All Products
Search
Document Center

DataWorks:A practical guide to the data lineage OpenAPI

Last Updated:Mar 26, 2026

Use the DataWorks Open API (2024-05-18) to programmatically query upstream and downstream lineage for data tables and fields. This guide covers how to get entity IDs, call ListLineages, parse the response, and run a complete example with the Java SDK.

What is data lineage?

Imagine you're looking at a business report showing a large jump in quarterly sales. As a data analyst, several questions come up immediately:

  • How is the "sales" metric calculated?

  • Does it come from an order table or a payment transaction table?

  • What transformations — cleaning, aggregation, joins — did the data go through?

  • If this metric contains an error, which downstream reports or applications are affected?

image

Data lineage answers these questions. It records how data flows from source tables through transformations to its final consumers. DataWorks automatically captures lineage from computing tasks such as MaxCompute SQL and EMR Spark, and exposes it through the DataWorks Open API.

Use cases

Business question Lineage direction API action
Which tables or jobs produced this table? Upstream Query with DstEntityId
Which downstream reports or tables depend on this table? Downstream Query with SrcEntityId
If I change this table's schema, what breaks? Downstream Query with SrcEntityId, review Relationships
Which tables in my project have no downstream consumers? Downstream Batch-query all tables, filter those with empty results
Where did this data anomaly originate? Upstream Trace iteratively from affected table

Prerequisites

Before you begin, ensure that you have:

  • A DataWorks workspace with Data Map enabled

  • Access to the DataWorks Open API (2024-05-18)

  • (For SDK usage) JDK 8 or later and Maven

Get the entity ID

Every lineage query requires an entity ID — the unique identifier for a data table or field. The entity ID is the core input for all metadata and lineage APIs.

Entity IDs follow this format: maxcompute-table:::test_project::test_table

Get a table entity ID from the console

For a small number of known tables, copy the ID directly from the interface.

  1. Go to the Data Map module in DataWorks.

  2. Search for and open the details page of the target table.

  3. In the Table Basic Information panel on the left, find the Entity ID and copy it.

    image

Get a field entity ID from the console

  1. On the table's details page, switch to the Lineage tab and select Field Lineage.

  2. In the field lineage graph, click the field node.

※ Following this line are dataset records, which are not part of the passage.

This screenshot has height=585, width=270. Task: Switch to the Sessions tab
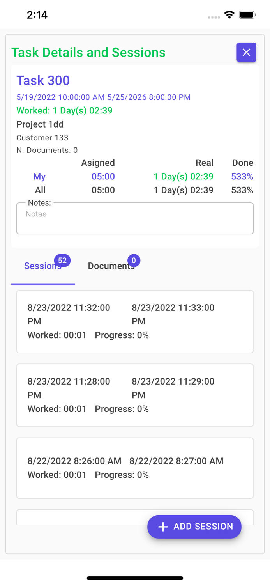coord(43,266)
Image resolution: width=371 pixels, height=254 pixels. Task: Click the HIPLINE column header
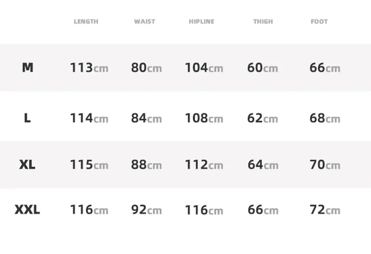point(202,21)
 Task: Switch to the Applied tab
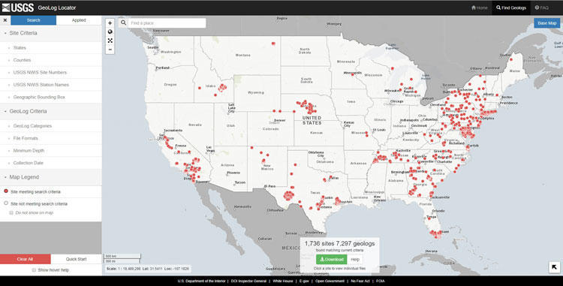[x=79, y=20]
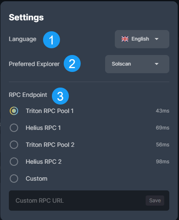Click the arrow in language selector

[x=157, y=39]
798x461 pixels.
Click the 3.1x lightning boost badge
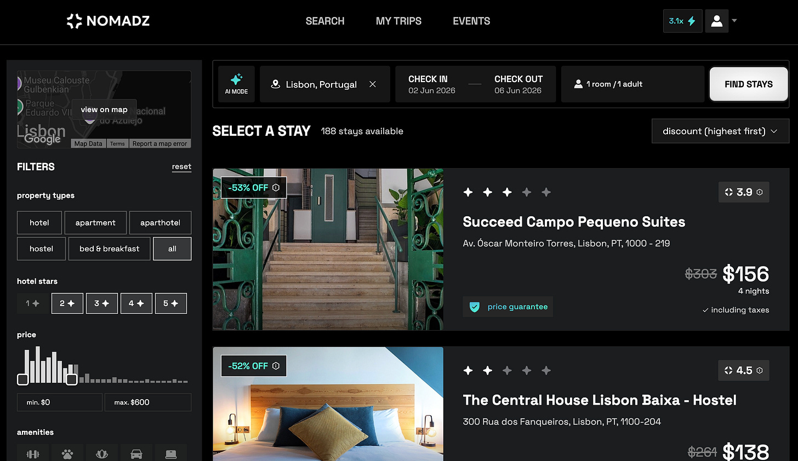click(682, 21)
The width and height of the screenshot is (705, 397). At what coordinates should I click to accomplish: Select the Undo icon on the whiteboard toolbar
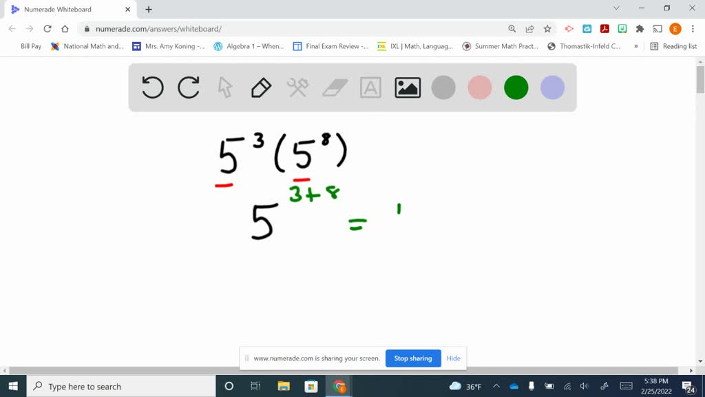[152, 88]
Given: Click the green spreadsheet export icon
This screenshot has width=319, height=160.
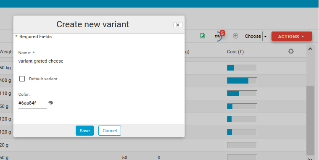Looking at the screenshot, I should 203,36.
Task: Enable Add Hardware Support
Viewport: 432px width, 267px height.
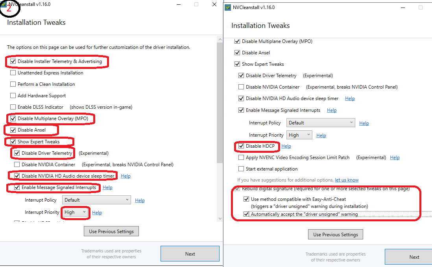Action: point(13,95)
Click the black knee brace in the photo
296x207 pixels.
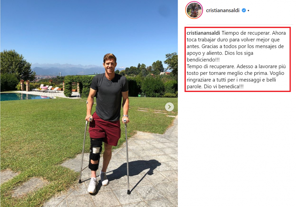coord(95,154)
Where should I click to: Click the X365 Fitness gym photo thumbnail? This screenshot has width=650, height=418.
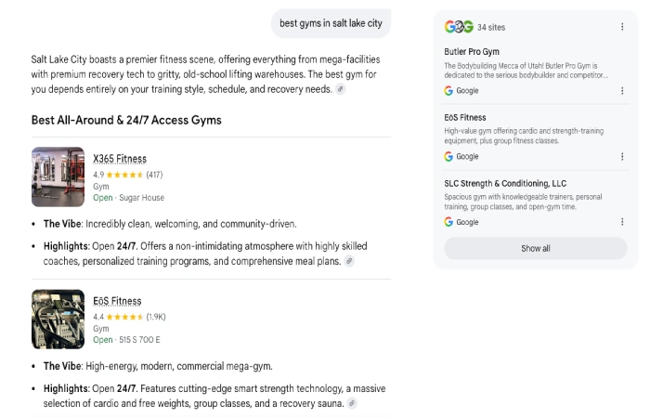coord(58,177)
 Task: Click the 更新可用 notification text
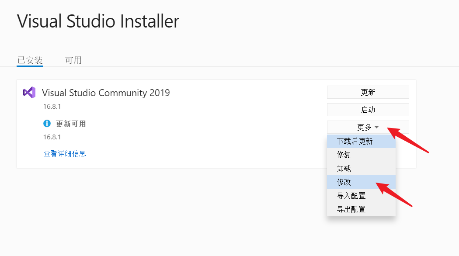coord(70,123)
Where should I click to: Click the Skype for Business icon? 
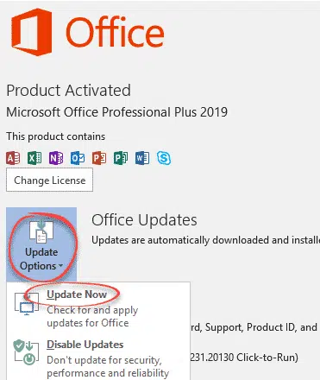164,158
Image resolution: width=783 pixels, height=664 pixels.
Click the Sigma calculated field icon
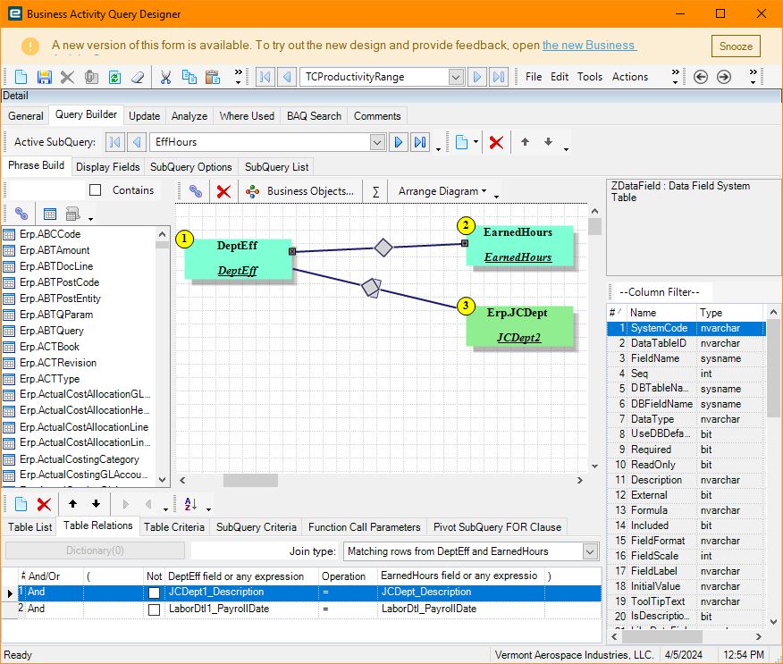click(x=375, y=191)
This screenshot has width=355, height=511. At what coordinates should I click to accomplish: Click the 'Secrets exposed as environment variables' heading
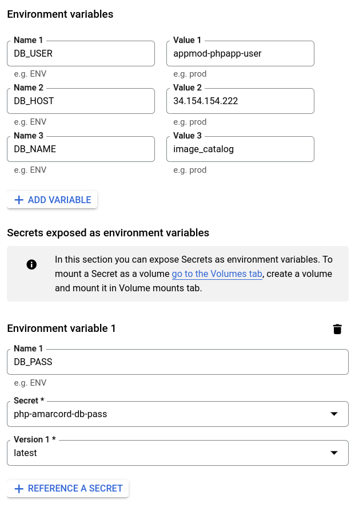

  3. In the field's details panel on the right, find the Entity ID and copy it.

    image

Get entity IDs in batches using the API

For large-scale analysis, call these APIs instead of using the console:

  • Tables: ListTables — returns a list of tables in Data Map along with their entity IDs

  • Fields: ListColumns — returns fields for a specific table along with their entity IDs

Query lineage with ListLineages

Parameters

Test the API interactively in the OpenAPI Explorer.

Parameter Type Description
SrcEntityId String Pass the upstream entity ID to query downstream lineage. Returns all entities that depend on this entity.
DstEntityId String Pass the downstream entity ID to query upstream lineage. Returns all entities that produce this entity.
SrcEntityName String Used with DstEntityId. Applies a fuzzy name filter to upstream results.
DstEntityName String Used with SrcEntityId. Applies a fuzzy name filter to downstream results.
NeedAttachRelationship Boolean Set to true to include full relationship details — including the task that created each lineage edge — in the response.
Important

If you provide both SrcEntityId and DstEntityId, the API returns the lineage relationship between those two specific entities. If both values are the same entity ID, the API returns a self-referencing relationship.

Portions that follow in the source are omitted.